Despite the fact that calf prices had dropped considerably, US beef cow numbers continued to increase for several years. Much of this occurred in the Southern Plains as those producers were still rebuilding from the 2011-2013 drought. At the national level, beef cow numbers didn’t actually peak until 2019. That meant that on-feed inventory and beef production were likely to peak in 2020, which was heavily impacted by the pandemic. And as the industry recovered from COVID impacts and worked through backlogs in the second half of 2020 and early 2021, it also had to absorb sharply higher feed prices. Then, 2022 brought another widespread drought that impacted most all cattle producing regions and led to sizeable increase in female slaughter and another increase in beef production.
This series of events set us up for what we have seen thus far in 2023. Weather remains a challenge in some regions, there is a lot of uncertainty about the likely size of the 2023 corn crop, and there are legitimate demand questions that can be asked. But the cowherd is roughly 9% smaller than it was in 2019 and has not been this small since 1962. Supply fundamentals appear to be in the driver’s seat and feeder cattle and calves are hot commodities.
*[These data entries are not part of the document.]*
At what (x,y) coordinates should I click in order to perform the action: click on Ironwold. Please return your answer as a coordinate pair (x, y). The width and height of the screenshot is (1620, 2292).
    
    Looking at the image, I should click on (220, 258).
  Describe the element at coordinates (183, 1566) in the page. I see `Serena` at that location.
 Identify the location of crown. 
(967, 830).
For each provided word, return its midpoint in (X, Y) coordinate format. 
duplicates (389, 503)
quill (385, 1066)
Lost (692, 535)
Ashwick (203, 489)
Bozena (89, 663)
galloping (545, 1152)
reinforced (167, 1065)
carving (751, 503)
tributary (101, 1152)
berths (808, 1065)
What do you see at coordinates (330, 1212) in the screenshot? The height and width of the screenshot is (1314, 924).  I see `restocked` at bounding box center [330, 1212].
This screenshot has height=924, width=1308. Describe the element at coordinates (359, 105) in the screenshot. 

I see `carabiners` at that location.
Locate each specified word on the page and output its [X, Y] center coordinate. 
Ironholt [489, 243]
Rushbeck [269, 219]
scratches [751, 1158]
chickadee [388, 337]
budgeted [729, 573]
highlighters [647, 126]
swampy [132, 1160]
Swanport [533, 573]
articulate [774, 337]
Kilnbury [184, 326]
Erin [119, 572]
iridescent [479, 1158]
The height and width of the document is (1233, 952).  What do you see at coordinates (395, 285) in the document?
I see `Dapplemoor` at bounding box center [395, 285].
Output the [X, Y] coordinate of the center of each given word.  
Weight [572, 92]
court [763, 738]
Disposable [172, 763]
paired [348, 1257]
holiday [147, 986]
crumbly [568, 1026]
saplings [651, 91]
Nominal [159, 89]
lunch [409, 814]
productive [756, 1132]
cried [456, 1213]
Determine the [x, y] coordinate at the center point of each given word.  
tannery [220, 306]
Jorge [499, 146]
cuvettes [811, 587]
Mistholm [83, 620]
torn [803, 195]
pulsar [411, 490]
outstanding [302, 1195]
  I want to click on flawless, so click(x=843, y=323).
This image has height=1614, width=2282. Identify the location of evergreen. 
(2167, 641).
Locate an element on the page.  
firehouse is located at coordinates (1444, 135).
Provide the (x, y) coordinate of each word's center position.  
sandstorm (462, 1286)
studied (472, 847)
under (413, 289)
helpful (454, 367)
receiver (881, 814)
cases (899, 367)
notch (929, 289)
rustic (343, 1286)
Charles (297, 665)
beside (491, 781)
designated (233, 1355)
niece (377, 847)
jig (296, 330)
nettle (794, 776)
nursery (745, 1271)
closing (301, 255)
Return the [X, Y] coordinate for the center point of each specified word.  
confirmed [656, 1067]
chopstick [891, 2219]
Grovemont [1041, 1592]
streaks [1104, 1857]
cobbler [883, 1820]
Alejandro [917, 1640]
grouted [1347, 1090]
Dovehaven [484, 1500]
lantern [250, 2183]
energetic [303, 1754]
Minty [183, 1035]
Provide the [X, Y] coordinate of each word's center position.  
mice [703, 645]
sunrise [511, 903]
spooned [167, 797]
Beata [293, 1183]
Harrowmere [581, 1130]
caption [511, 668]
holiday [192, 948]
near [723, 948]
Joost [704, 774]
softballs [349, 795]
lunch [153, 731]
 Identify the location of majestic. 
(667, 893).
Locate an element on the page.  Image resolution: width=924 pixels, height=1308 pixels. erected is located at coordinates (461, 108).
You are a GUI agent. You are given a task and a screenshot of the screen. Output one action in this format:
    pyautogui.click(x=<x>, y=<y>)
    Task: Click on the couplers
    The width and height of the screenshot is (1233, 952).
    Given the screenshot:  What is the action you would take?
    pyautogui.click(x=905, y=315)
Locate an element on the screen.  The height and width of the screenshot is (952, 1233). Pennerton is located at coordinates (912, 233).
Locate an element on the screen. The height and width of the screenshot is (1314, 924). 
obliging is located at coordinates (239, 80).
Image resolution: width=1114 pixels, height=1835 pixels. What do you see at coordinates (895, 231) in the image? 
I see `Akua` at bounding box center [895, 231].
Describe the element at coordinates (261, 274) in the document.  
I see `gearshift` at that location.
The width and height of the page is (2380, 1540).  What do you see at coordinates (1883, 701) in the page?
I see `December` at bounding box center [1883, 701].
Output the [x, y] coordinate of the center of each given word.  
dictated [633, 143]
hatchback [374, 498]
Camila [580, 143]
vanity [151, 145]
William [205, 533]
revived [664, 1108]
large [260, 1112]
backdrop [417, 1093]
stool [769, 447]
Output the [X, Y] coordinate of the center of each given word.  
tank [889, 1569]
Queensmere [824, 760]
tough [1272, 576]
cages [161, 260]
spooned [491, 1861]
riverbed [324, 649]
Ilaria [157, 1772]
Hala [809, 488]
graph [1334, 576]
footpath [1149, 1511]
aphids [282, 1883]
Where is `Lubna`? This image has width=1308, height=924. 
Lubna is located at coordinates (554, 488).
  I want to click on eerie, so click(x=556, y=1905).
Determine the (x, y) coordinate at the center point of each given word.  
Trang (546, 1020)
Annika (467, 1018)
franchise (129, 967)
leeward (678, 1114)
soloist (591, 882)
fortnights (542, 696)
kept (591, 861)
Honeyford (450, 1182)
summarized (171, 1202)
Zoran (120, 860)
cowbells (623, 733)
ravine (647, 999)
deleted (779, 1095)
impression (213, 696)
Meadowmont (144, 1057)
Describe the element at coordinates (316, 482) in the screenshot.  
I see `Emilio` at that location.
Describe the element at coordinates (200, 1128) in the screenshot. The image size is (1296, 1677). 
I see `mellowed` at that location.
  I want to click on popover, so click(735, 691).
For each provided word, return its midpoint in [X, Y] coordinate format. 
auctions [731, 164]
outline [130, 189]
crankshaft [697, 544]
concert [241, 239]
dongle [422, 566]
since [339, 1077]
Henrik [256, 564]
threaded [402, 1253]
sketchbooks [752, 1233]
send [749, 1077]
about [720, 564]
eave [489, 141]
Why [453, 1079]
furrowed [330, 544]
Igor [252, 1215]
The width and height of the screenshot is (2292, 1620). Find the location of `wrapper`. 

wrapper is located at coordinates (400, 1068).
It’s hard not to compare the current market to what we saw in 2014 and 2015. As impressive as prices were then, it really felt as though that market turned south quickly as the size of the cowherd grew. While there is no way to know how long this run of strong prices will last, there are several reasons why I expect producers to have a longer period of high prices this time. First, I don’t think a sufficient number of females are available to start expansion in 2023, even if weather cooperates. Second, production costs are a lot higher this time, which is going to limit interest in expansion to some extent. And third, profitability of other species is a lot lower now than in 2014 / 2015.
This last factor is one that I think gets forgotten when one remembers the time period following the 2014 / 2015 price run. Profitability was strong across all livestock species, so all species were in expansion mode. But each species differs in how quickly it can expand production. For example, pork production increased by more than 7% in 2015. By the time beef production increased in 2016, values were already being impacted by increased competition from the pork sector. Given current feed prices and other costs, I don’t think the interest in expansion across other species will be as strong. If calf prices remain strong and weather allows, I have no doubt that this cow herd will get bigger in the coming years. But I also think it will be a much slower expansion that what we saw during the last cycle.